Kire Lazaroski and his wife Ruza live in Kicevo, a small ethnically mixed town in Western Macedonia. During socialist times, Kire was a technical manager at the "Tane Caleski" metal factory, which employed 600 people at the time. The family looks back to this period with nostalgia. It was a time of increasing living standards, safe jobs and regular annual family holidays at the company-owned hotel on the shores of Lake Ohrid.
Like for many ethnic Macedonians in Kicevo and throughout Macedonia, the Lazaroskis’ economic situation has changed for the worse. After the fall of communism, "Tane Caleski" lost its markets in the east and could hardly compete in Western markets. The company had to shed workers. After repeated privatisation attempts it finally went bankrupt.

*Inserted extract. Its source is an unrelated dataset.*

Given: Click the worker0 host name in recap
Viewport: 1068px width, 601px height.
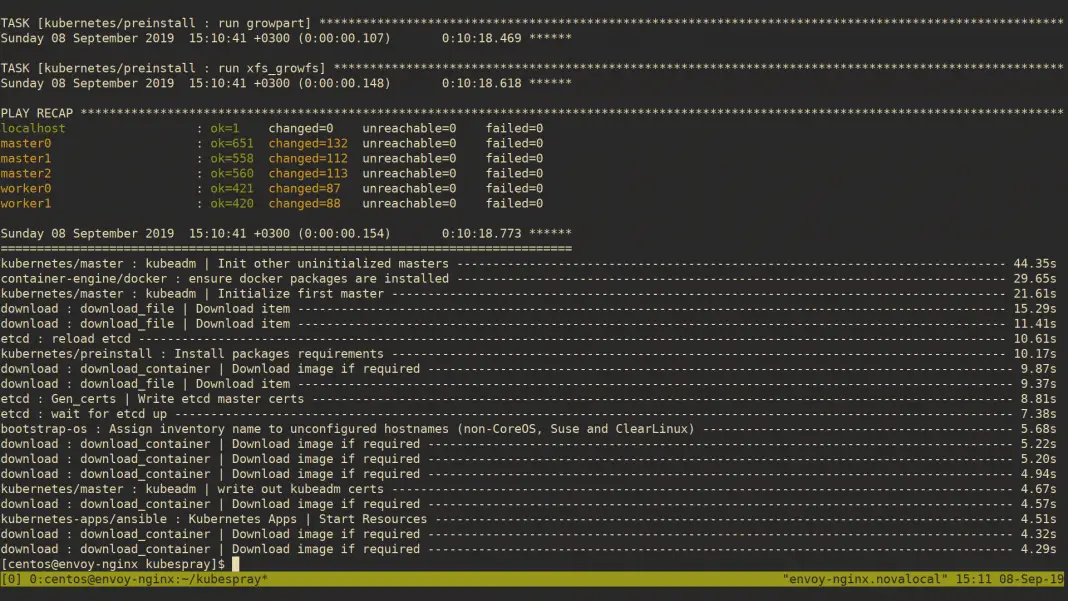Looking at the screenshot, I should 26,188.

At a certain point in the 1990s, both Kire and Ruza – who were still raising their two sons – had lost their jobs. Ruza Lazarovski remembers:
"It was difficult; we were both unemployed, but we had to facilitate education for our children… It started in 1994. First there were some dismissals; then we had the choice to leave the factory for a 24 month-salary severance pay."
The family had to struggle to survive. The times of holidays at Lake Ohrid are long gone.
In 2007, "Tane Caleski" tried to get off the ground again – equipped, this time around, with a new name ("Metallica Innen"), virtually no assets, Soviet-made machinery from the 1950s, and a workforce of 60 people. Lazarovski was one of the lucky few who were hired, albeit as a simple worker.
"I feel comfortable because we receive our salary regularly, we trust our leadership, and we believe in our success."
"Thank God we receive our salaries in time. I earn about € 150, which is not good, but o.k. for our standards. We will have to do additional work to survive."